> _PROBLEM DETAILS_
Lay out every line of the material below as a JSON list of strings, one string per line, skipping any blank lines.
** begin **
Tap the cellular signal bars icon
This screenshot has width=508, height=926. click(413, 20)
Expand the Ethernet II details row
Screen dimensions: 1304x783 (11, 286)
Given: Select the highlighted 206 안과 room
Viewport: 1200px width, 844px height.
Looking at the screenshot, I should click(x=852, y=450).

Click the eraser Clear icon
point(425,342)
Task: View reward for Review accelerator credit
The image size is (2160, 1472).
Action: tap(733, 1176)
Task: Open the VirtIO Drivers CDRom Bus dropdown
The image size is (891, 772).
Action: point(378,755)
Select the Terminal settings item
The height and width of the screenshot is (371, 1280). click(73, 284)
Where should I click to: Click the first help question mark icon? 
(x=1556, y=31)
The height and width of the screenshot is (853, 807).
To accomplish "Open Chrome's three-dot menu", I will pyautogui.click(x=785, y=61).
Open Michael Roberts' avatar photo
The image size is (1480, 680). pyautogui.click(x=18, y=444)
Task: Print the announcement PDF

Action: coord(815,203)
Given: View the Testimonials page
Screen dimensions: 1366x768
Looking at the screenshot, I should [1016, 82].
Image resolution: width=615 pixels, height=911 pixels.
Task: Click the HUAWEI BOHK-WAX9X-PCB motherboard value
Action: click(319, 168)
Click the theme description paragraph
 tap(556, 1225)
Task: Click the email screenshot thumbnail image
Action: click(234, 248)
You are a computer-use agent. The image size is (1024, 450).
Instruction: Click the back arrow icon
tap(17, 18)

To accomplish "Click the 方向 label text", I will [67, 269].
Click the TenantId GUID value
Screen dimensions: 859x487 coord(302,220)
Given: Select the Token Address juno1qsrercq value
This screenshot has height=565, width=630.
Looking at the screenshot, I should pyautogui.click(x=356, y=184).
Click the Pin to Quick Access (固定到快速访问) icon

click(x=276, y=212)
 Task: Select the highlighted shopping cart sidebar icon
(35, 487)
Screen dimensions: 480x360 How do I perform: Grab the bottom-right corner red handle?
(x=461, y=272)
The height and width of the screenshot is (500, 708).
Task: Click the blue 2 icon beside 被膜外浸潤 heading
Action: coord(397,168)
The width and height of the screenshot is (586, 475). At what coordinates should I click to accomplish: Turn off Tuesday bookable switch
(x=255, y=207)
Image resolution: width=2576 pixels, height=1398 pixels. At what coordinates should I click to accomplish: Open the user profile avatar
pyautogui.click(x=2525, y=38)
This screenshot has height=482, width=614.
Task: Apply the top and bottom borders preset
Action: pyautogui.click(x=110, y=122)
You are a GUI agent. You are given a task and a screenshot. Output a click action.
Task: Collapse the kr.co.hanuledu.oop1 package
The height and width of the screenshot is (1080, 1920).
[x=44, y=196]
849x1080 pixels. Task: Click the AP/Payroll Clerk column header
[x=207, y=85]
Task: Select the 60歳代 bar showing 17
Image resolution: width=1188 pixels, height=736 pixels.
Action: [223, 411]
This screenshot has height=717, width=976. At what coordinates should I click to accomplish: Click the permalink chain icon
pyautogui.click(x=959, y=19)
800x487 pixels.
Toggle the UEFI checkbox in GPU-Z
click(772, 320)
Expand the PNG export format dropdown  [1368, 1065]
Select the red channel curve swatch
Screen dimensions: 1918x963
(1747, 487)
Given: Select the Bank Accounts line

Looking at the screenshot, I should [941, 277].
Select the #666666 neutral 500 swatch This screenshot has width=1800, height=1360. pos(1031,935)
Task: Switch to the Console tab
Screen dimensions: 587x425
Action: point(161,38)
** end **
> _THE REPLY_
[
  "Tap the cellular signal bars icon",
  "This screenshot has width=508, height=926. click(413, 20)",
  "Expand the Ethernet II details row",
  "Screen dimensions: 1304x783 (11, 286)",
  "Given: Select the highlighted 206 안과 room",
  "Viewport: 1200px width, 844px height.",
  "Looking at the screenshot, I should click(x=852, y=450).",
  "Click the eraser Clear icon",
  "point(425,342)",
  "Task: View reward for Review accelerator credit",
  "The image size is (2160, 1472).",
  "Action: tap(733, 1176)",
  "Task: Open the VirtIO Drivers CDRom Bus dropdown",
  "The image size is (891, 772).",
  "Action: point(378,755)",
  "Select the Terminal settings item",
  "The height and width of the screenshot is (371, 1280). click(73, 284)",
  "Where should I click to: Click the first help question mark icon? ",
  "(x=1556, y=31)",
  "The height and width of the screenshot is (853, 807).",
  "To accomplish \"Open Chrome's three-dot menu\", I will pyautogui.click(x=785, y=61).",
  "Open Michael Roberts' avatar photo",
  "The image size is (1480, 680). pyautogui.click(x=18, y=444)",
  "Task: Print the announcement PDF",
  "Action: coord(815,203)",
  "Given: View the Testimonials page",
  "Screen dimensions: 1366x768",
  "Looking at the screenshot, I should [1016, 82].",
  "Image resolution: width=615 pixels, height=911 pixels.",
  "Task: Click the HUAWEI BOHK-WAX9X-PCB motherboard value",
  "Action: click(319, 168)",
  "Click the theme description paragraph",
  " tap(556, 1225)",
  "Task: Click the email screenshot thumbnail image",
  "Action: click(234, 248)",
  "You are a computer-use agent. The image size is (1024, 450).",
  "Instruction: Click the back arrow icon",
  "tap(17, 18)",
  "To accomplish \"Click the 方向 label text\", I will [67, 269].",
  "Click the TenantId GUID value",
  "Screen dimensions: 859x487 coord(302,220)",
  "Given: Select the Token Address juno1qsrercq value",
  "This screenshot has height=565, width=630.",
  "Looking at the screenshot, I should pyautogui.click(x=356, y=184).",
  "Click the Pin to Quick Access (固定到快速访问) icon",
  "click(x=276, y=212)",
  " Task: Select the highlighted shopping cart sidebar icon",
  "(35, 487)",
  "Screen dimensions: 480x360 How do I perform: Grab the bottom-right corner red handle?",
  "(x=461, y=272)",
  "The height and width of the screenshot is (500, 708).",
  "Task: Click the blue 2 icon beside 被膜外浸潤 heading",
  "Action: coord(397,168)",
  "The width and height of the screenshot is (586, 475). At what coordinates should I click to accomplish: Turn off Tuesday bookable switch",
  "(x=255, y=207)",
  "Image resolution: width=2576 pixels, height=1398 pixels. At what coordinates should I click to accomplish: Open the user profile avatar",
  "pyautogui.click(x=2525, y=38)",
  "This screenshot has height=482, width=614.",
  "Task: Apply the top and bottom borders preset",
  "Action: pyautogui.click(x=110, y=122)",
  "You are a GUI agent. You are given a task and a screenshot. Output a click action.",
  "Task: Collapse the kr.co.hanuledu.oop1 package",
  "The height and width of the screenshot is (1080, 1920).",
  "[x=44, y=196]",
  "849x1080 pixels. Task: Click the AP/Payroll Clerk column header",
  "[x=207, y=85]",
  "Task: Select the 60歳代 bar showing 17",
  "Image resolution: width=1188 pixels, height=736 pixels.",
  "Action: [223, 411]",
  "This screenshot has height=717, width=976. At what coordinates should I click to accomplish: Click the permalink chain icon",
  "pyautogui.click(x=959, y=19)",
  "800x487 pixels.",
  "Toggle the UEFI checkbox in GPU-Z",
  "click(772, 320)",
  "Expand the PNG export format dropdown  [1368, 1065]",
  "Select the red channel curve swatch",
  "Screen dimensions: 1918x963",
  "(1747, 487)",
  "Given: Select the Bank Accounts line",
  "Looking at the screenshot, I should [941, 277].",
  "Select the #666666 neutral 500 swatch This screenshot has width=1800, height=1360. pos(1031,935)",
  "Task: Switch to the Console tab",
  "Screen dimensions: 587x425",
  "Action: point(161,38)"
]